#### Instructions to follow
Copy all of the material below, switching each "Screen dimensions" to "Display size" and leaving everything else untouched.

#### Material
--- BEGIN ---

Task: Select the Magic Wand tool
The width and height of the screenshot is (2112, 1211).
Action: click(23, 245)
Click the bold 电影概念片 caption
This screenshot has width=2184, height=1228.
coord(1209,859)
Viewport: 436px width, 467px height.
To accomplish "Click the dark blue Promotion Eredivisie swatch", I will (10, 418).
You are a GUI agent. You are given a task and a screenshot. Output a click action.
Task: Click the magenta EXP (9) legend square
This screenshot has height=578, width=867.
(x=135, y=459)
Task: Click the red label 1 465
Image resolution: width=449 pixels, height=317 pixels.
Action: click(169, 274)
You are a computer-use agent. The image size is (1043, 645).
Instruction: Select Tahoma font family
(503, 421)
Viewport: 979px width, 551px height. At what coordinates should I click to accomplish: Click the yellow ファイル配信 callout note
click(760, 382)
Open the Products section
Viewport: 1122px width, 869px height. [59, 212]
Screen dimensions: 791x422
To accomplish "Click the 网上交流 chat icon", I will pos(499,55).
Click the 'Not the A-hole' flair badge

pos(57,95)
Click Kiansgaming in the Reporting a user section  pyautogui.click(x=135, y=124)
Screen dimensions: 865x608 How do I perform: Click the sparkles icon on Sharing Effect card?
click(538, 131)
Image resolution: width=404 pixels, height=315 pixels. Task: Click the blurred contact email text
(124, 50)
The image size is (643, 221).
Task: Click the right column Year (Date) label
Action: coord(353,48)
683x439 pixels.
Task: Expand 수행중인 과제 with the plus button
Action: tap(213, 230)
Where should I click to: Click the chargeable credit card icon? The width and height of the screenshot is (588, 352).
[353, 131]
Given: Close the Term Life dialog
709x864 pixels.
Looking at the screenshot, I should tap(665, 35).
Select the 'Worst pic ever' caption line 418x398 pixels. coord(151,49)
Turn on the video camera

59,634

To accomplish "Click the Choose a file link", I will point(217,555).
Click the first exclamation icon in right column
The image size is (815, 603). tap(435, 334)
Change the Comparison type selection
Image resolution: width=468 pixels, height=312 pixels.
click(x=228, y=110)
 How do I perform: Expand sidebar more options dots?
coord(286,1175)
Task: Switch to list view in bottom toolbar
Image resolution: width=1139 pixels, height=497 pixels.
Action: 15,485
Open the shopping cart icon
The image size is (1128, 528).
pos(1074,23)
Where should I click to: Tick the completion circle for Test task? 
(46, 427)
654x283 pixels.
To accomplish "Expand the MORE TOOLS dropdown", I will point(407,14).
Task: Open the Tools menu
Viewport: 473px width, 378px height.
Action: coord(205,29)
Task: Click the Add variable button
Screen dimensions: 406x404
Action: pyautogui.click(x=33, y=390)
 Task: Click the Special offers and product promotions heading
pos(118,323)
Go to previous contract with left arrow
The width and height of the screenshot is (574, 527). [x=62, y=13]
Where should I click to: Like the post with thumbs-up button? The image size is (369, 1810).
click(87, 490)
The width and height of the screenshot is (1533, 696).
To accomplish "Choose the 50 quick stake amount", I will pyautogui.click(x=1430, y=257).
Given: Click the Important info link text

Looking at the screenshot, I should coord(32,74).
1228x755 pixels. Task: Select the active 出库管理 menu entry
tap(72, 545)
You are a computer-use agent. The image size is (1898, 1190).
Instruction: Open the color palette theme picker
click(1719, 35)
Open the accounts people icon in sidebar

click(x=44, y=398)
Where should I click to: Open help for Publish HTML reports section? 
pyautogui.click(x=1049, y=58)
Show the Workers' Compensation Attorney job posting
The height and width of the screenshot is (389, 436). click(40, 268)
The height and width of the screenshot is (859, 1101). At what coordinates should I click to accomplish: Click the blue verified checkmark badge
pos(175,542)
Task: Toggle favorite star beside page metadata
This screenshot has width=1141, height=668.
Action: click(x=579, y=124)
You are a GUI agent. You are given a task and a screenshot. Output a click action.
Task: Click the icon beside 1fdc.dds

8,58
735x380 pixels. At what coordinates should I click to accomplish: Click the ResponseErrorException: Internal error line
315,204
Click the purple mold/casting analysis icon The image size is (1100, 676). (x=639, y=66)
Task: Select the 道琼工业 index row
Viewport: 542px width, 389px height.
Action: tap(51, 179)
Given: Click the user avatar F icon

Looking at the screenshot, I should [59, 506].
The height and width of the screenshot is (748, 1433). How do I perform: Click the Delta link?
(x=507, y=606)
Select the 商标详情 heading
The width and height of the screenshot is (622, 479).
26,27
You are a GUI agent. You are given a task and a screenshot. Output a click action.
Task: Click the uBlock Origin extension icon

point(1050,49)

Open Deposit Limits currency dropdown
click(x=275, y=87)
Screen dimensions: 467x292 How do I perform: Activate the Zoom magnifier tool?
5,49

--- END ---

#### Solution below
Task: Select the Magic Wand tool
The width and height of the screenshot is (2112, 1211).
Action: click(23, 245)
Click the bold 电影概念片 caption
This screenshot has width=2184, height=1228.
coord(1209,859)
Viewport: 436px width, 467px height.
To accomplish "Click the dark blue Promotion Eredivisie swatch", I will (10, 418).
You are a GUI agent. You are given a task and a screenshot. Output a click action.
Task: Click the magenta EXP (9) legend square
This screenshot has height=578, width=867.
(x=135, y=459)
Task: Click the red label 1 465
Image resolution: width=449 pixels, height=317 pixels.
Action: click(169, 274)
You are a computer-use agent. The image size is (1043, 645).
Instruction: Select Tahoma font family
(503, 421)
Viewport: 979px width, 551px height. At what coordinates should I click to accomplish: Click the yellow ファイル配信 callout note
click(760, 382)
Open the Products section
Viewport: 1122px width, 869px height. [59, 212]
Display size: 791x422
To accomplish "Click the 网上交流 chat icon", I will pos(499,55).
Click the 'Not the A-hole' flair badge

pos(57,95)
Click Kiansgaming in the Reporting a user section  pyautogui.click(x=135, y=124)
Display size: 865x608 How do I perform: Click the sparkles icon on Sharing Effect card?
click(538, 131)
Image resolution: width=404 pixels, height=315 pixels. Task: Click the blurred contact email text
(124, 50)
The image size is (643, 221).
Task: Click the right column Year (Date) label
Action: coord(353,48)
683x439 pixels.
Task: Expand 수행중인 과제 with the plus button
Action: tap(213, 230)
Where should I click to: Click the chargeable credit card icon? The width and height of the screenshot is (588, 352).
[353, 131]
Given: Close the Term Life dialog
709x864 pixels.
Looking at the screenshot, I should tap(665, 35).
Select the 'Worst pic ever' caption line 418x398 pixels. coord(151,49)
Turn on the video camera

59,634

To accomplish "Click the Choose a file link", I will point(217,555).
Click the first exclamation icon in right column
The image size is (815, 603). tap(435, 334)
Change the Comparison type selection
Image resolution: width=468 pixels, height=312 pixels.
click(x=228, y=110)
 How do I perform: Expand sidebar more options dots?
coord(286,1175)
Task: Switch to list view in bottom toolbar
Image resolution: width=1139 pixels, height=497 pixels.
Action: 15,485
Open the shopping cart icon
The image size is (1128, 528).
pos(1074,23)
Where should I click to: Tick the completion circle for Test task? 
(46, 427)
654x283 pixels.
To accomplish "Expand the MORE TOOLS dropdown", I will point(407,14).
Task: Open the Tools menu
Viewport: 473px width, 378px height.
Action: coord(205,29)
Task: Click the Add variable button
Display size: 406x404
Action: pyautogui.click(x=33, y=390)
 Task: Click the Special offers and product promotions heading
pos(118,323)
Go to previous contract with left arrow
The width and height of the screenshot is (574, 527). [x=62, y=13]
Where should I click to: Like the post with thumbs-up button? The image size is (369, 1810).
click(87, 490)
The width and height of the screenshot is (1533, 696).
To accomplish "Choose the 50 quick stake amount", I will pyautogui.click(x=1430, y=257).
Given: Click the Important info link text

Looking at the screenshot, I should coord(32,74).
1228x755 pixels. Task: Select the active 出库管理 menu entry
tap(72, 545)
You are a computer-use agent. The image size is (1898, 1190).
Instruction: Open the color palette theme picker
click(1719, 35)
Open the accounts people icon in sidebar

click(x=44, y=398)
Where should I click to: Open help for Publish HTML reports section? 
pyautogui.click(x=1049, y=58)
Show the Workers' Compensation Attorney job posting
The height and width of the screenshot is (389, 436). click(40, 268)
The height and width of the screenshot is (859, 1101). At what coordinates should I click to accomplish: Click the blue verified checkmark badge
pos(175,542)
Task: Toggle favorite star beside page metadata
This screenshot has width=1141, height=668.
Action: click(x=579, y=124)
You are a GUI agent. You are given a task and a screenshot. Output a click action.
Task: Click the icon beside 1fdc.dds

8,58
735x380 pixels. At what coordinates should I click to accomplish: Click the ResponseErrorException: Internal error line
315,204
Click the purple mold/casting analysis icon The image size is (1100, 676). (x=639, y=66)
Task: Select the 道琼工业 index row
Viewport: 542px width, 389px height.
Action: tap(51, 179)
Given: Click the user avatar F icon

Looking at the screenshot, I should [59, 506].
The height and width of the screenshot is (748, 1433). How do I perform: Click the Delta link?
(x=507, y=606)
Select the 商标详情 heading
The width and height of the screenshot is (622, 479).
26,27
You are a GUI agent. You are given a task and a screenshot. Output a click action.
Task: Click the uBlock Origin extension icon

point(1050,49)

Open Deposit Limits currency dropdown
click(x=275, y=87)
Display size: 467x292 How do I perform: Activate the Zoom magnifier tool?
5,49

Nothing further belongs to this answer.